WORK REQUIRED: All that should be output is the block of lines below from the line with "You are a computer-use" to the line with "Instruction: Toggle the", both included, exactly as written.

ENTRIES SUPPLIED:
########

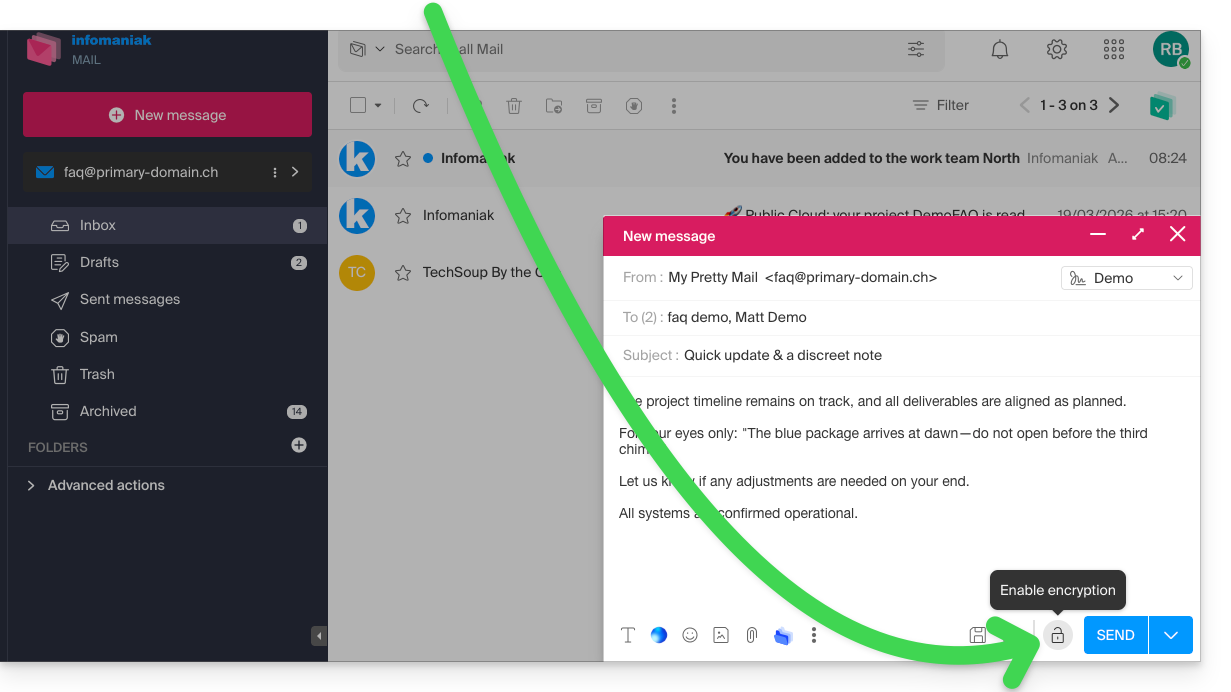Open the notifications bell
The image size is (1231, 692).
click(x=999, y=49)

########

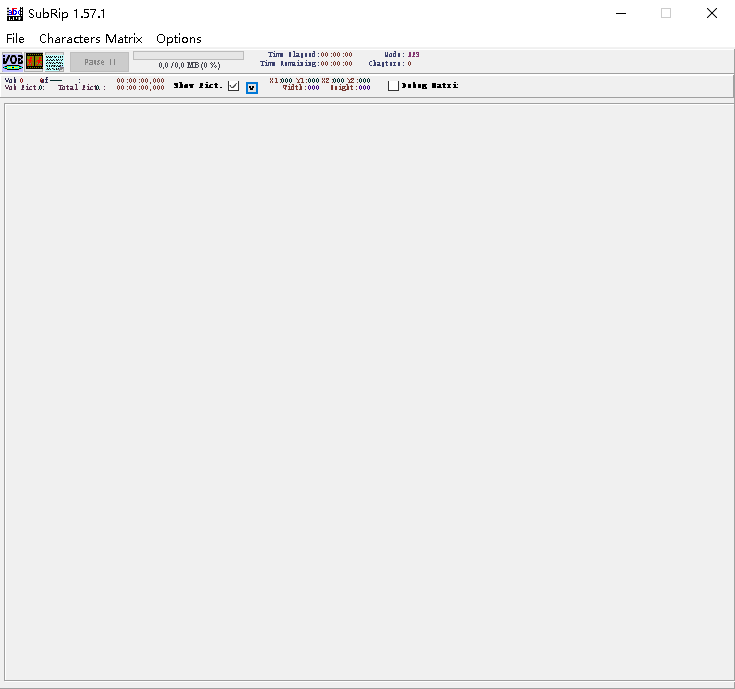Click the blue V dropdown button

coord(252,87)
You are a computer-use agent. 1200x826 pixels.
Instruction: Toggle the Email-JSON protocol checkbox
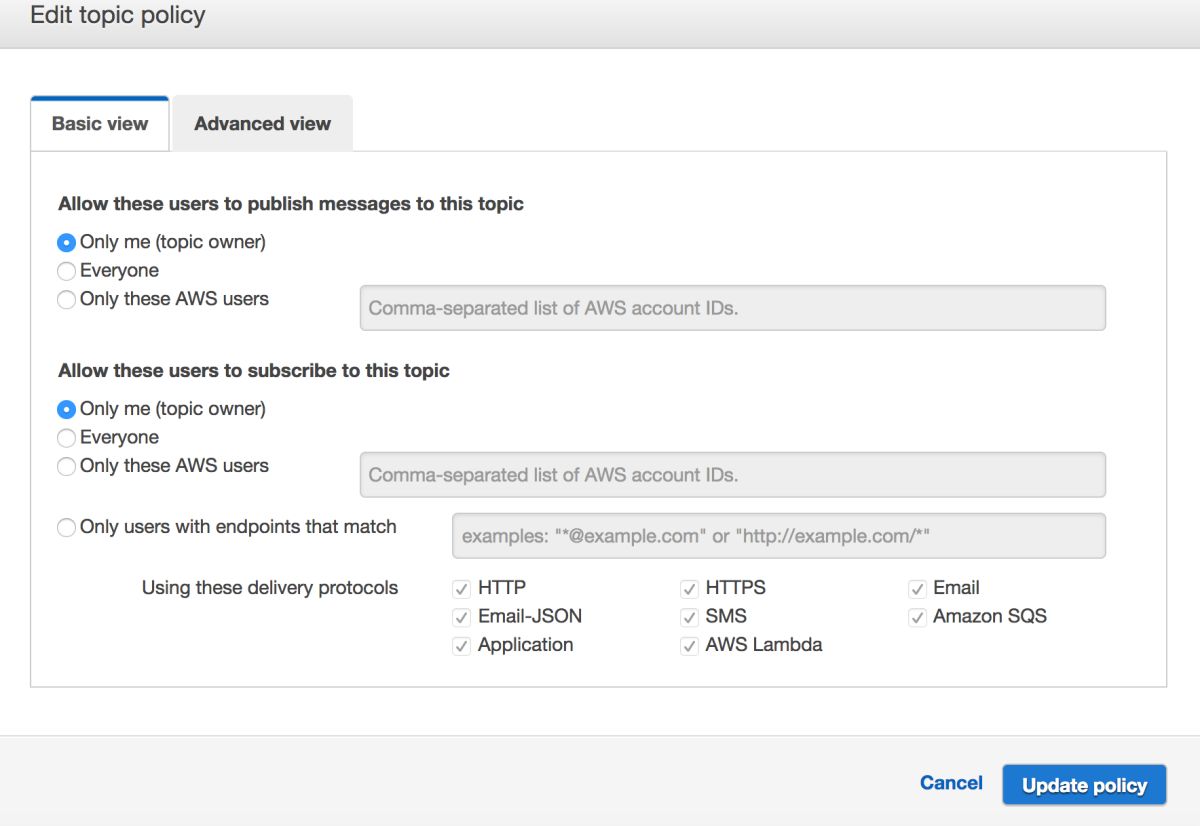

########

COMPLETED EXERCISE:
You are a computer-use agent. 1200x826 pixels.
Instruction: Toggle the Email-JSON protocol checkbox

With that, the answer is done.